**Text shown:**
■ ■ ■ ■ ■

The final speaker in this session at the AoIR 2024 conference is Gregory Asmolov, who begins by discussing the strange experience of reconnecting with old school friends on social media: do we really want to find out about their political, ideological, societal views? Would we rather disconnect from them again? And if we do so, do we publicly announce that disconnection?
Such public discourses of disconnection might even be understood as disconnective violence – and crisis situations (in addition to bringing people together) can also lead to a wave of disconnections between people on different sides of a given crisis. State institutions can in turn exploit such processes by inserting themselves into the connective vacuum that such disconnection opens up.
This project, then, begins by identifying disconnective speech acts that publicly announce the break-up of the relation with another person; the contexts here are COVID-19 and the full-scale invasion of Ukraine. Over time, in both cases several waves of disconnection can be observed, and these are sometimes actively driven by posters who encourage their followers to disconnect if they disagree with the poster’s own views. Russia’s 9 May World War II victory celebrations, used to spread propaganda against Ukraine, serve as one example here: followers are encouraged to disconnect if they disagree with such propaganda; posters keep track of the number of disconnections received; and posters actively unfriendly critical voices themselves. This also expresses as a kind of disconnective vigilantism, peer-pressuring others into unfriending their followers with divergent views.

■ ■ ■ ■ ■

**Source material:**
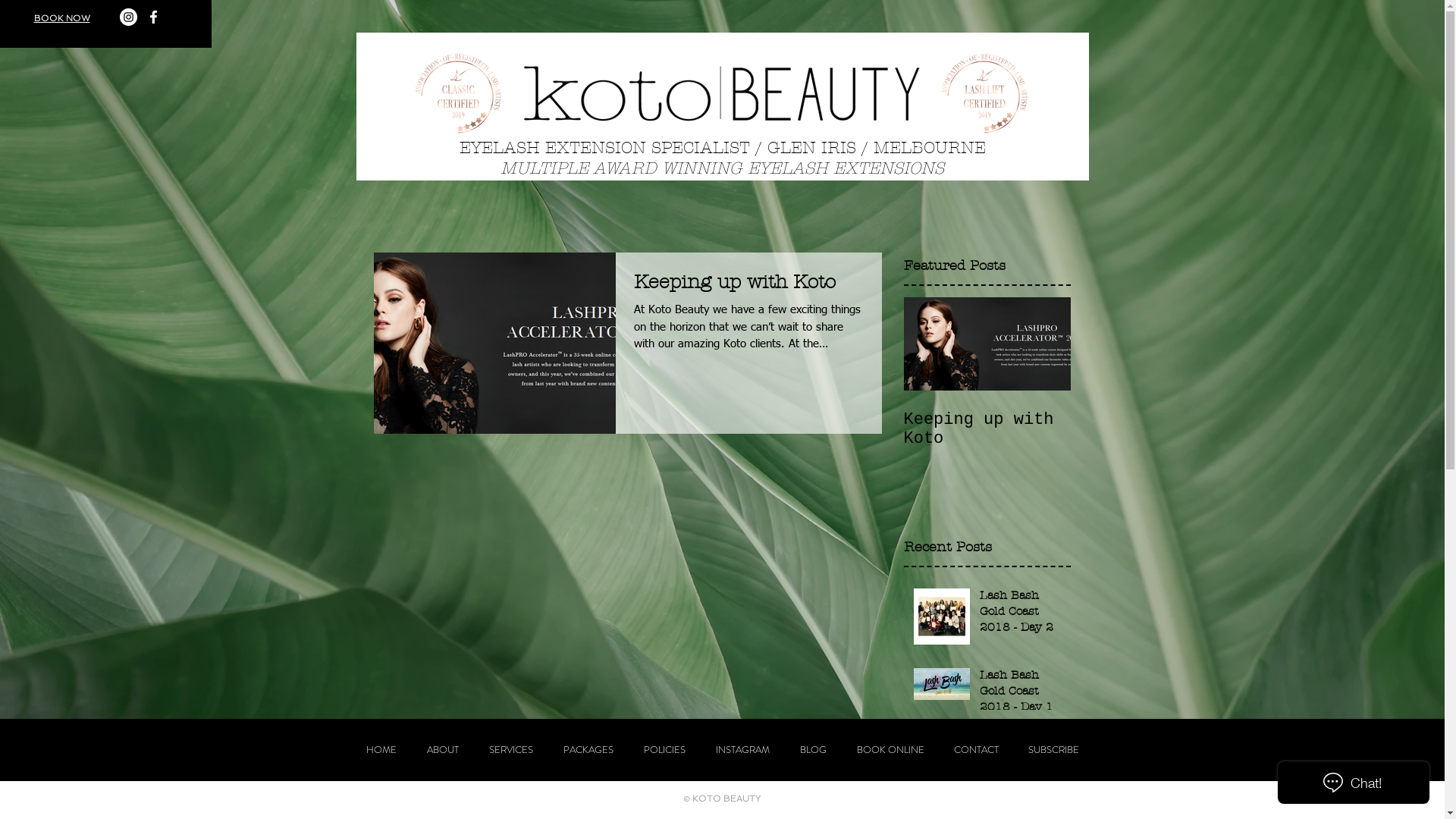 The width and height of the screenshot is (1456, 819). What do you see at coordinates (510, 748) in the screenshot?
I see `'SERVICES'` at bounding box center [510, 748].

■ ■ ■ ■ ■

**Problem details:** Continue the conference report on Gregory Asmolov's talk about online disconnection, starting right after its final sentence.

**Final answer:**
There is a whole repertoire of such disconnective acts, then: announcing unfriending, warning about unfriending, encouraging unfriending, encouraging others to unfriend their followers, and asking followers in a poll whether a certain connection should be unfriended. Such disconnecting can then also enforce more homogeneous networks that make the intrusion of diverging opinions less likely, which benefits propaganda actors.